Calculating Speed and Force in Water Jet Impact | Fluid Mechanics Homework

[pedro97]

Homework Statement

"A jet of water issues from a nozzle, of diameter h_1=0,102 m (and depth b=1 m), at a speed U_1=2,02 m/s. The jet strikes a flat plate of mass M=2,05 kg, as shown in figure, and it breaks into two jets of equal speed and diameter h_2=0,122 m and h_3=0,102 m. Determine the speed at which the water leaves the plate, U. Knowing that α=30° and that the volume in transition is V=5,05 L, find the components F_x and F_y of the total force that should be applied on the plate to maintain it in equilibrium". (Solutions are U=0.9198, F_x=28.48 and F_y= -389.7).

Homework Equations

-Momentum conservation equation
-Fluid mechanics equations

The Attempt at a Solution

To answer the first question, I took the jet as my control volume and I applied the momentum conservation equation on it:
(-ρU_1h_1b)+(ρUh_2b)+(ρUh_3b)=0
So: U=(U_1h_1)/(h_2+h_3)= 0.9198
My doubts concern the second question: I think I should use the rate of change of momentum, but I'm not sure how to continue this...

 

[Chestermiller]

Homework Statement

"A jet of water issues from a nozzle, of diameter h_1=0,102 m (and depth b=1 m), at a speed U_1=2,02 m/s.
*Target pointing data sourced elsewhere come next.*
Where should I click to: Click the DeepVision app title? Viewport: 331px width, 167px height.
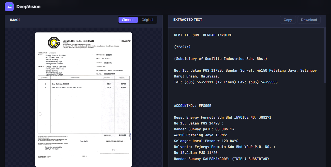pyautogui.click(x=28, y=6)
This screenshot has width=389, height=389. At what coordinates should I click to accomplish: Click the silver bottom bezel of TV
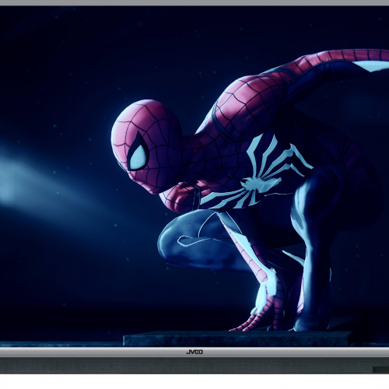coord(195,352)
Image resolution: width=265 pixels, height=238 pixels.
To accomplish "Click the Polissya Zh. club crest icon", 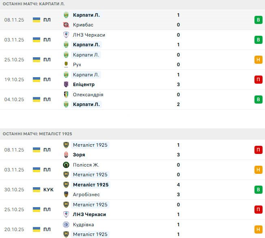I will tap(66, 165).
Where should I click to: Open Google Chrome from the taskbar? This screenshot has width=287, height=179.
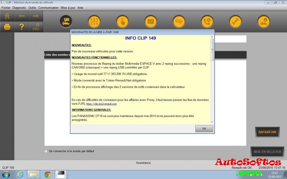47,174
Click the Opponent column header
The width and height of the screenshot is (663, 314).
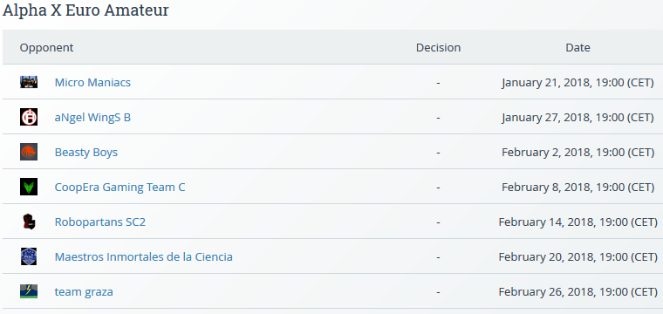(46, 48)
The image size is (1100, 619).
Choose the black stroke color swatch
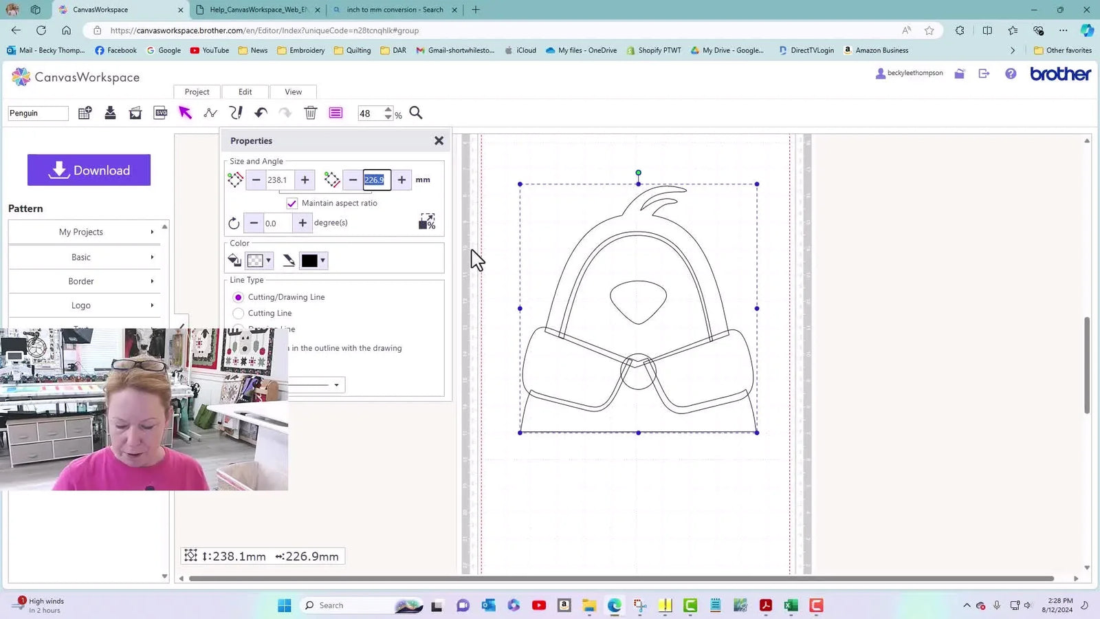(x=309, y=260)
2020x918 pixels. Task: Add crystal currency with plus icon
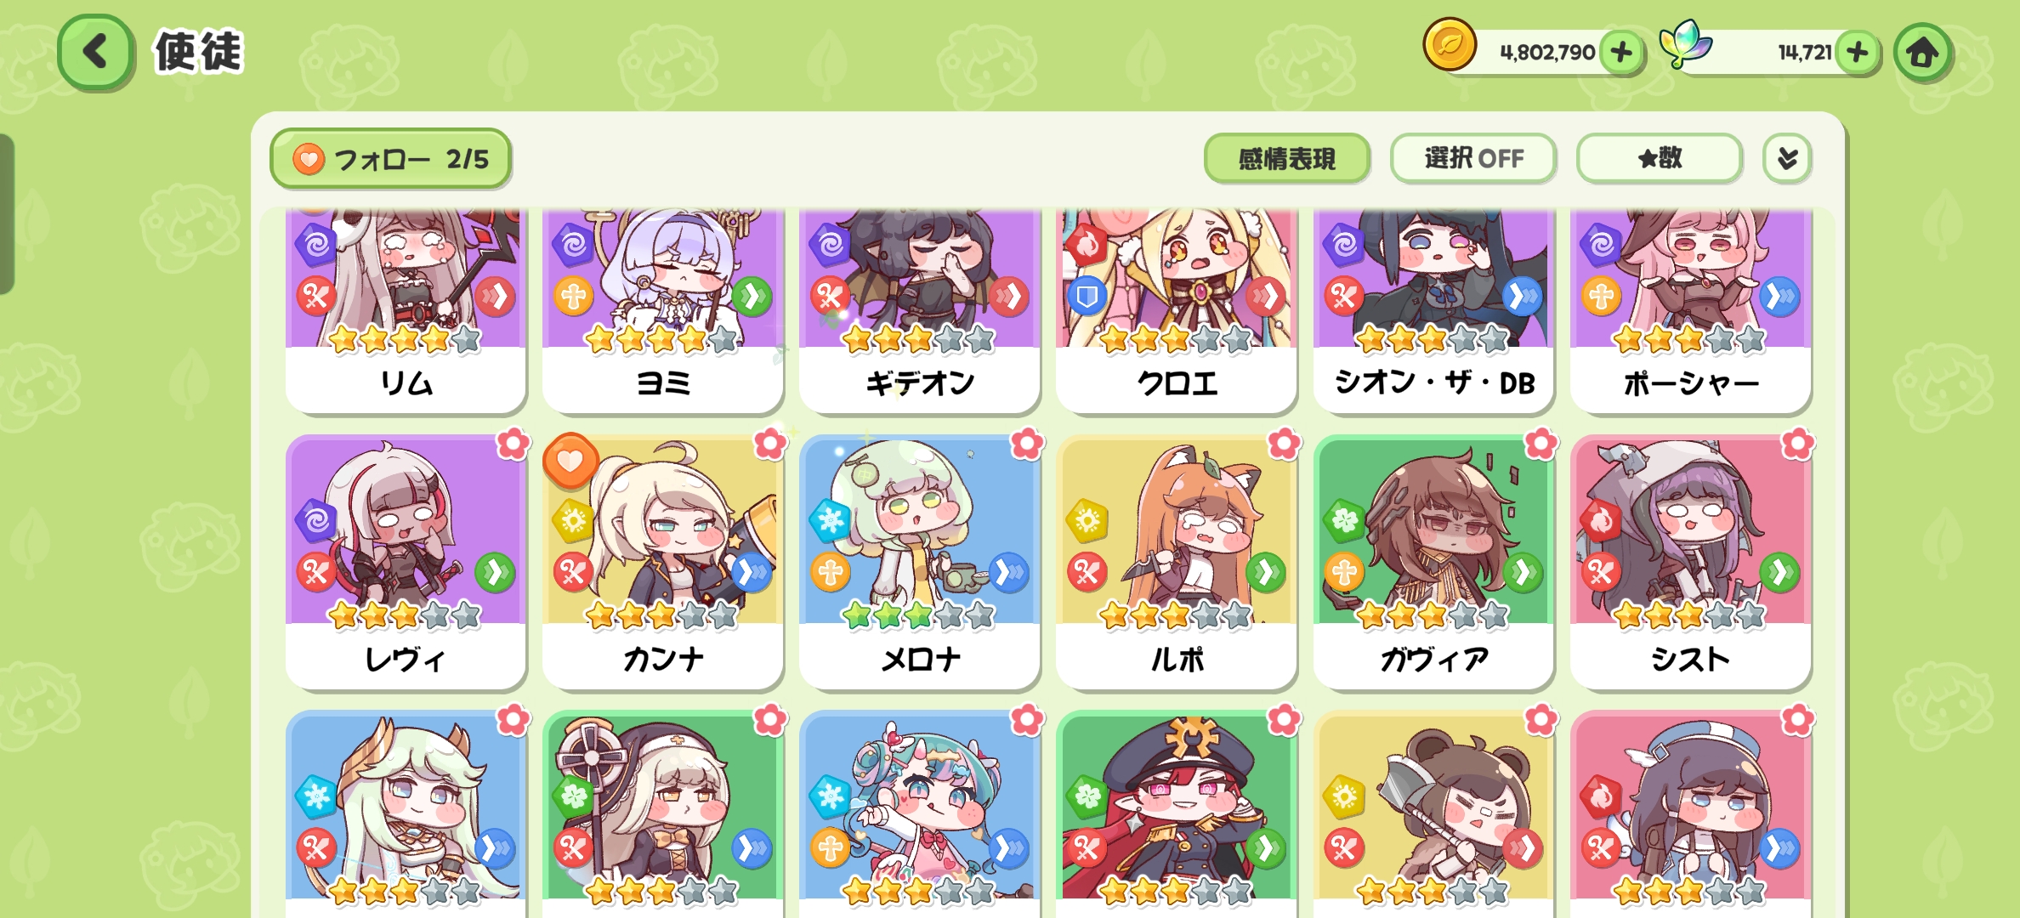click(x=1858, y=53)
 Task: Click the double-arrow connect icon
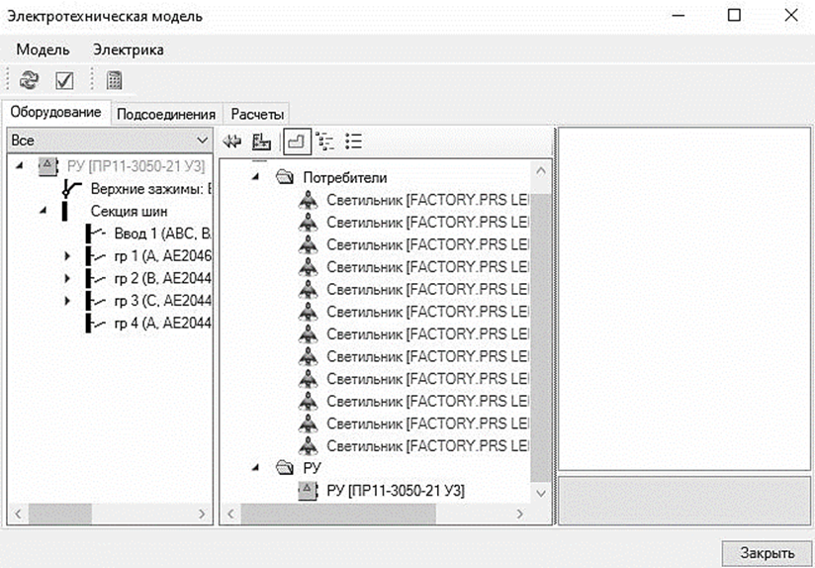234,142
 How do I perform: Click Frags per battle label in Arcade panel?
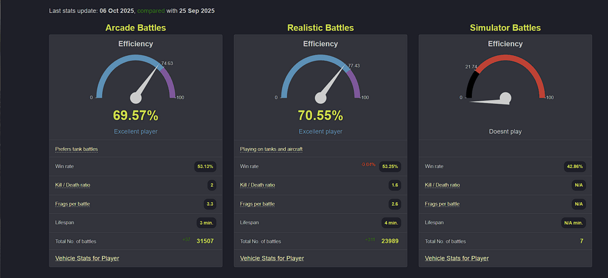click(72, 204)
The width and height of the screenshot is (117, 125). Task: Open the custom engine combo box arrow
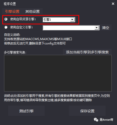point(97,28)
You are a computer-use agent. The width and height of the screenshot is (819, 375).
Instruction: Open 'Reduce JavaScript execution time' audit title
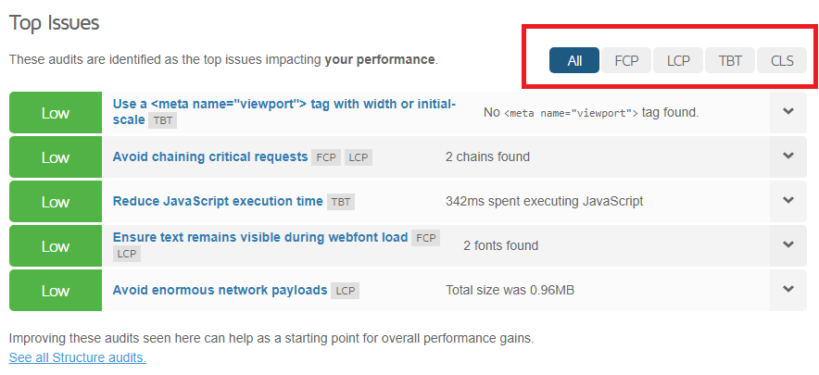pos(218,201)
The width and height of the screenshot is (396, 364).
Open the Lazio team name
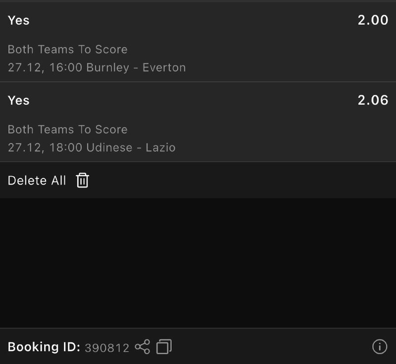click(x=160, y=147)
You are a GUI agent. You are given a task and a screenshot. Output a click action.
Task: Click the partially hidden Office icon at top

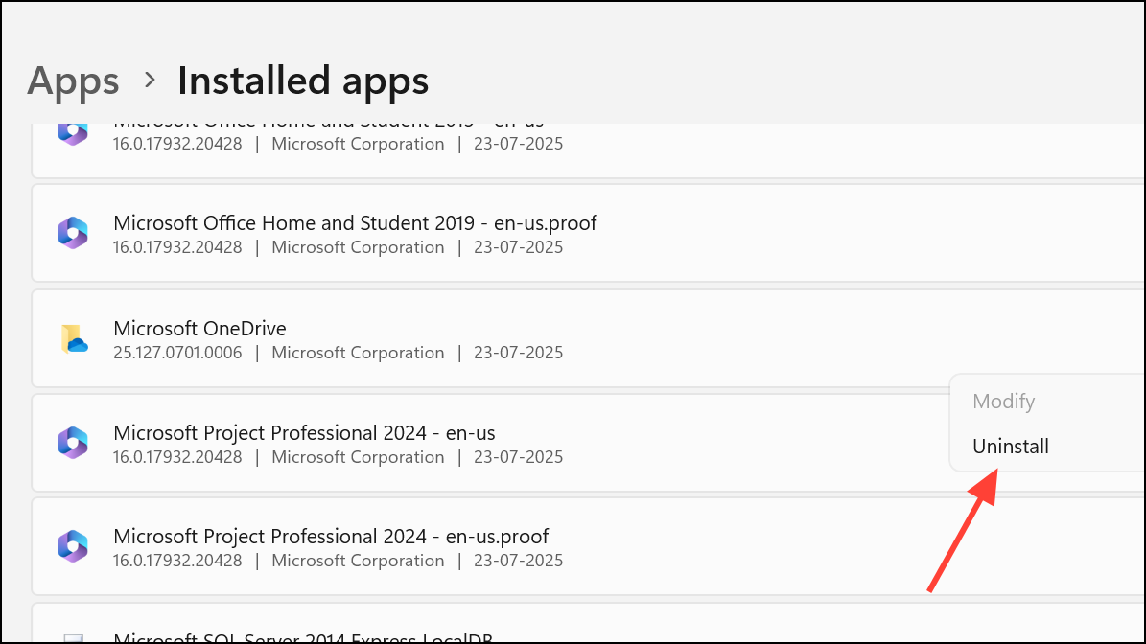tap(73, 132)
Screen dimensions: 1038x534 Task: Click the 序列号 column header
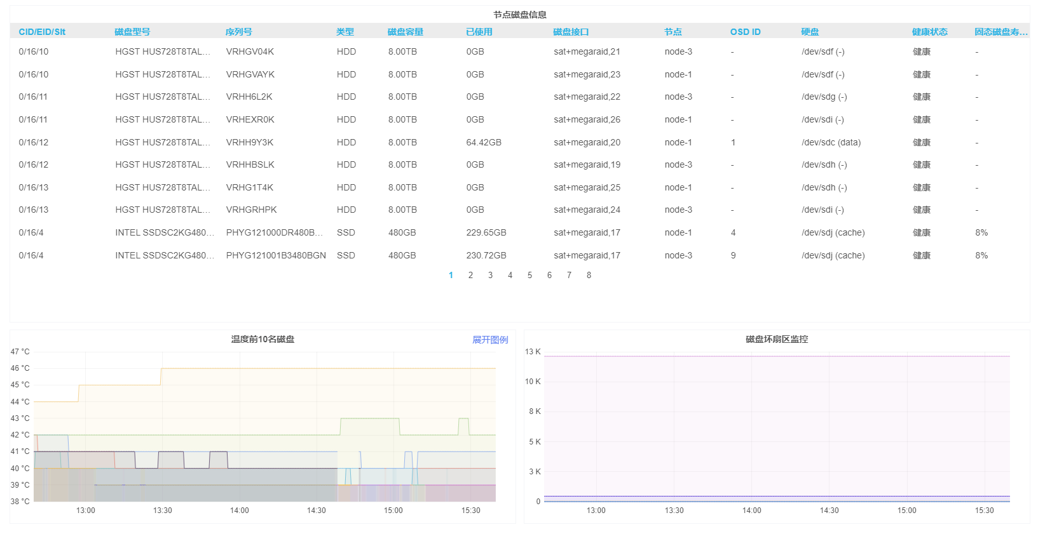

The jet strikes a flat plate of mass M=2,05 kg, as shown in figure, and it breaks into two jets of equal speed and diameter h_2=0,122 m and h_3=0,102 m. Determine the speed at which the water leaves the plate, U. Knowing that α=30° and that the volume in transition is V=5,05 L, find the components F_x and F_y of the total force that should be applied on the plate to maintain it in equilibrium". (Solutions are U=0.9198, F_x=28.48 and F_y= -389.7).

Homework Equations

-Momentum conservation equation
-Fluid mechanics equations

The Attempt at a Solution

To answer the first question, I took the jet as my control volume and I applied the momentum conservation equation on it:
(-ρU_1h_1b)+(ρUh_2b)+(ρUh_3b)=0
So: U=(U_1h_1)/(h_2+h_3)= 0.9198
My doubts concern the second question: I think I should use the rate of change of momentum, but I'm not sure how to continue this...

Tell us what you've learned about the macroscopic momentum balance equation, and discuss how it might be applied to this problem. Also, tell us why your first equation is not a momentum conservation equation.